1. Unmet Capital Needs

Airside, terminal and surface links to airports need expanding and upgrading across the industry. Given airline pressure on airports to keep costs low, non-aeronautical revenues and passenger facility charges (PFCs) are two funding sources that need to expand. Additional PFC revenues require that Congress include an increase in the current $4.50 ceiling when the Federal Aviation Administration (FAA) legislation is finally passed. While the Airport Improvement Program (AIP) continues to be vital for many airports, FAA funding patterns suggest that airports should expect no more than a marginal increase in federal funds for the foreseeable future.

2. Airport Service Obligations

Network airlines' a la carte pricing of food, baggage and seat selection together with their cutbacks in customer service continue to erode the quality of the air travel experience. As gateways to their communities and as public entities with service as a driving imperative, airports should shoulder more of the customer service burden. In order to improve passengers' end-to-end experiences, airports need to benchmark airport, tenant and federal agency operations; improve and expand concessions; and most of all instill an ethic that "if it happens at the airport, it is our responsibility."

3. The Greening of Aviation

Global warming and climate policy will help define the future of our economy - especially energy, manufacturing and transportation. Both presidential party nominees have committed to aggressive climate policies that will force severe reductions in the levels of anthropogenic greenhouse gas emissions. Many airports are preparing and beginning to conduct baseline emission inventories, implement sustainable planning and design greener buildings and operations. Airports not yet moving in this direction should. This is only the beginning.

4. Congestion Management

Given long-term growth in air travel and the paucity of new airports and airside infrastructure coming on-line, congestion management will be coming to many airports over the next two decades. A preview of the skirmish is happening today over what kind of capacity allocation system should be put in place to reduce delays at the New York airports. Lawsuits, press releases and bickering are not resolving the issue. For New York and elsewhere, airports, airlines and the FAA must acknowledge each other's legitimate roles in congestion management and sit down to work out a collaborative process. The sooner the better.

5. Getting to the Airport

High fuel prices are remaking surface transportation. Vehicle Miles Traveled (VMT) is trending significantly downward (-3.7% from May 2008 vs. 2007) and transit ridership is up dramatically (10.3% for light rail and 5.7% for commuter rail from the first quarter of 2007 to 2008). Even metropolitan areas in the wide-open West such as Denver, Phoenix and Salt Lake City are building first-class transit systems and connecting them to their airports. Given modal shifts, constrained landside facilities and environmental pressures, communities require these transportation alternatives. The intermodal connections need to be carefully planned with local transit and rail agencies to ensure they are seamless (i.e., platform-to-platform), time competitive with private automobile use and establish viable airport access markets.

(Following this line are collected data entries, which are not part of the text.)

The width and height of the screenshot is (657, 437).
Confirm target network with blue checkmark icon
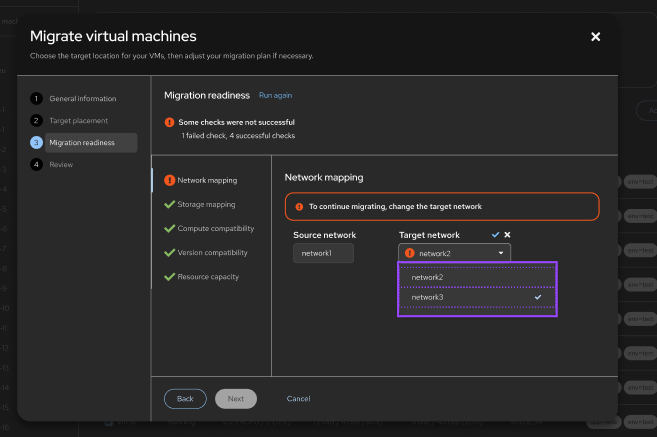coord(494,234)
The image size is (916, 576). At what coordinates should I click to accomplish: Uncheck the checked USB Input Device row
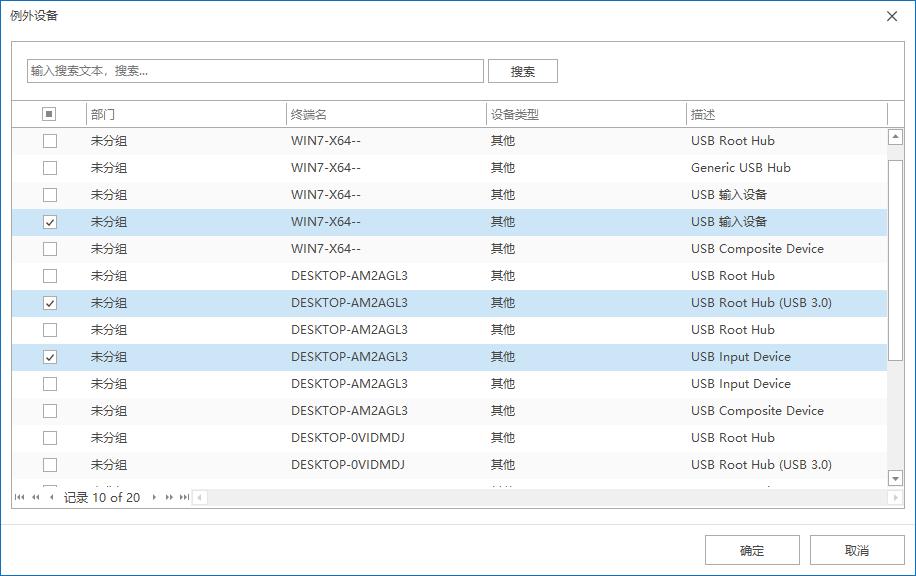pos(49,357)
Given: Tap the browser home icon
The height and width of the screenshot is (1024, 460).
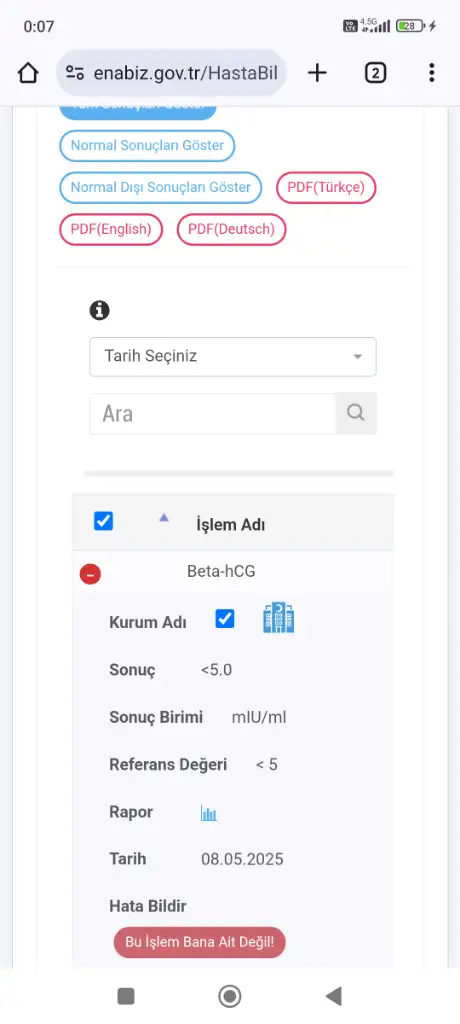Looking at the screenshot, I should pyautogui.click(x=28, y=73).
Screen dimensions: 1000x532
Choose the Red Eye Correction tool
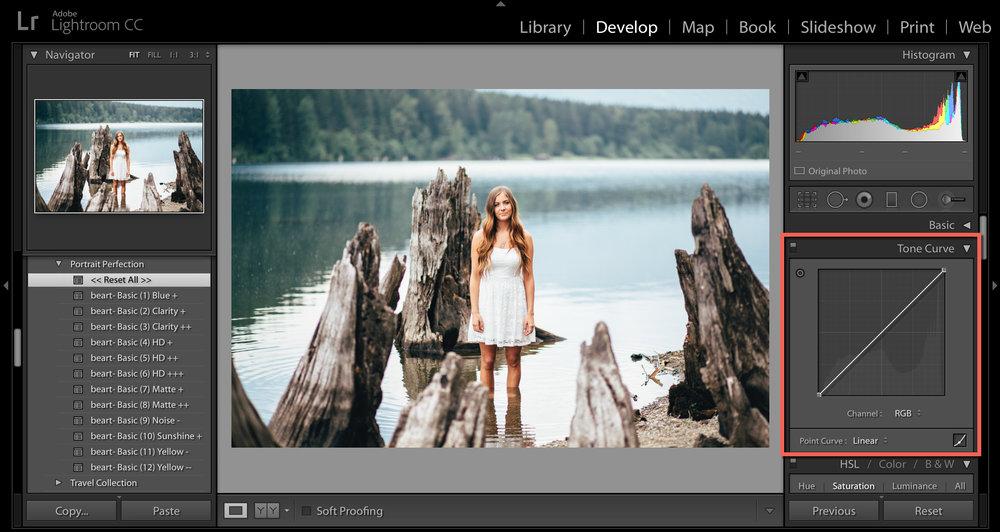point(864,199)
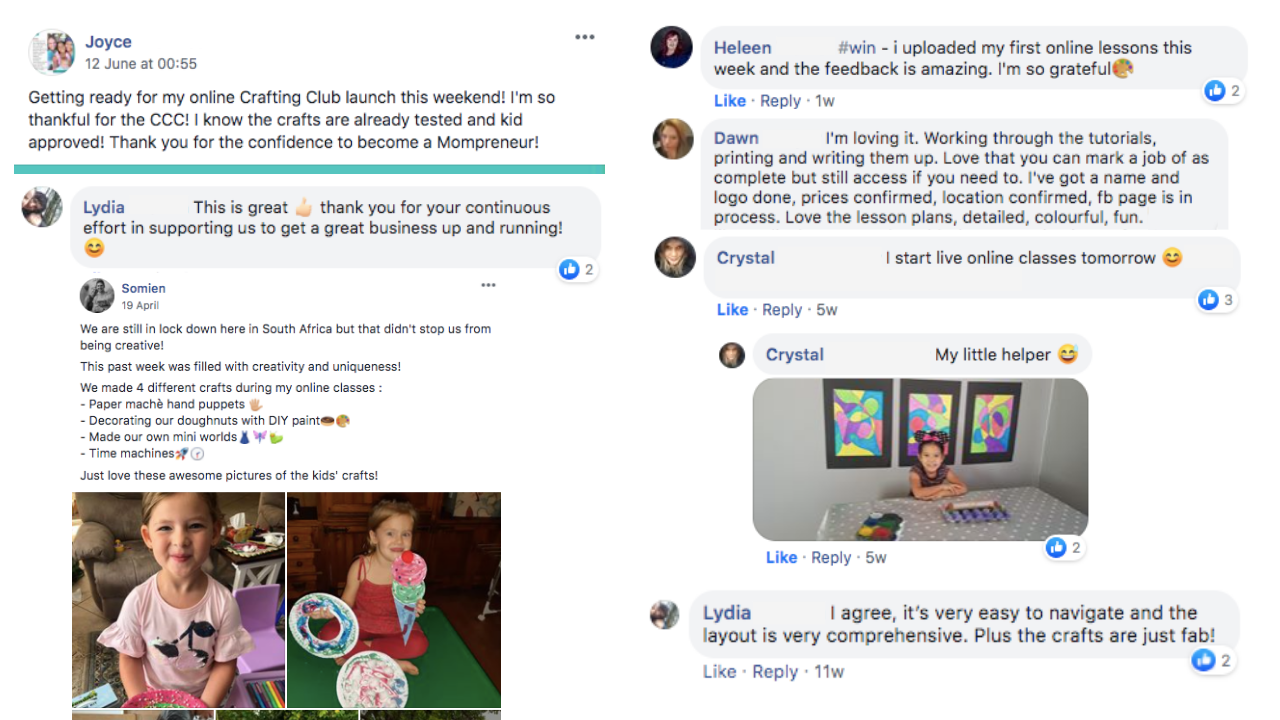Click Lydia's avatar beside the navigation comment

tap(665, 615)
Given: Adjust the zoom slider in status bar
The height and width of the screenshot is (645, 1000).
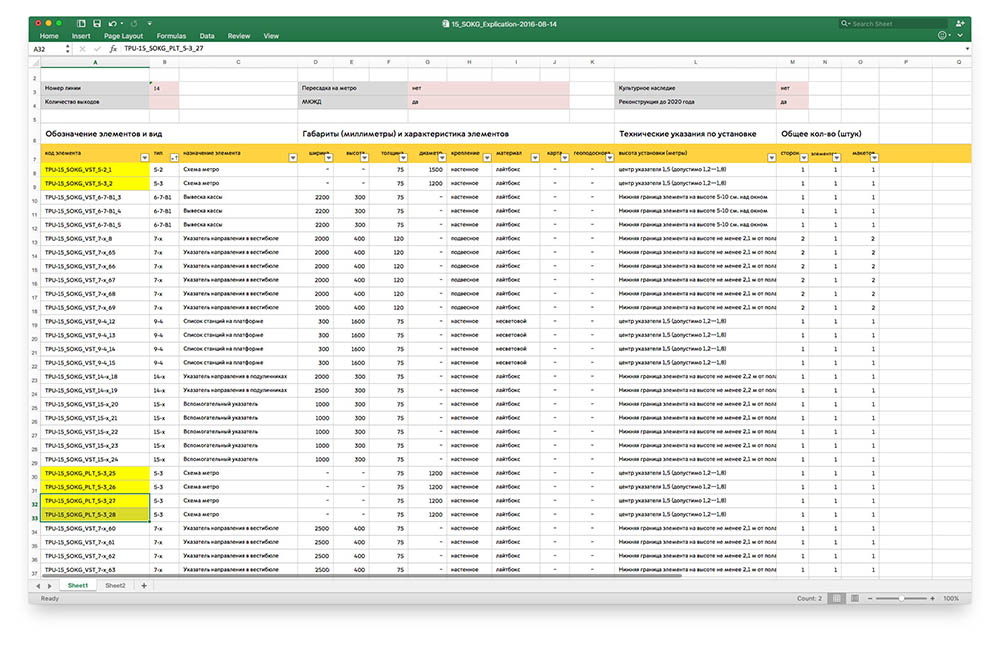Looking at the screenshot, I should [x=901, y=599].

Aviation's role in modern life and business, together with historic trends, suggest that the decline in air traffic will be a "blip" when we look back on it. Airlines are making adjustments, the economy will pick back up and there remain few existing alternatives to air travel. As we live through yet another challenging time, these five trends will continue to reshape our perpetually interesting industry. 

Stephen D. Van Beek, Ph.D. is president and CEO of the Eno Transportation Foundation in Washington, D.C. Eno promotes creative solutions to transportation problems through executive training, policy forums and publications. Dr. Van Beek's past positions include manager of federal practice for Jacobs Consultancy (an aviation management consulting firm), executive vice president of policy for Airports Council International - North America and associate deputy secretary of the U.S. Department of Transportation.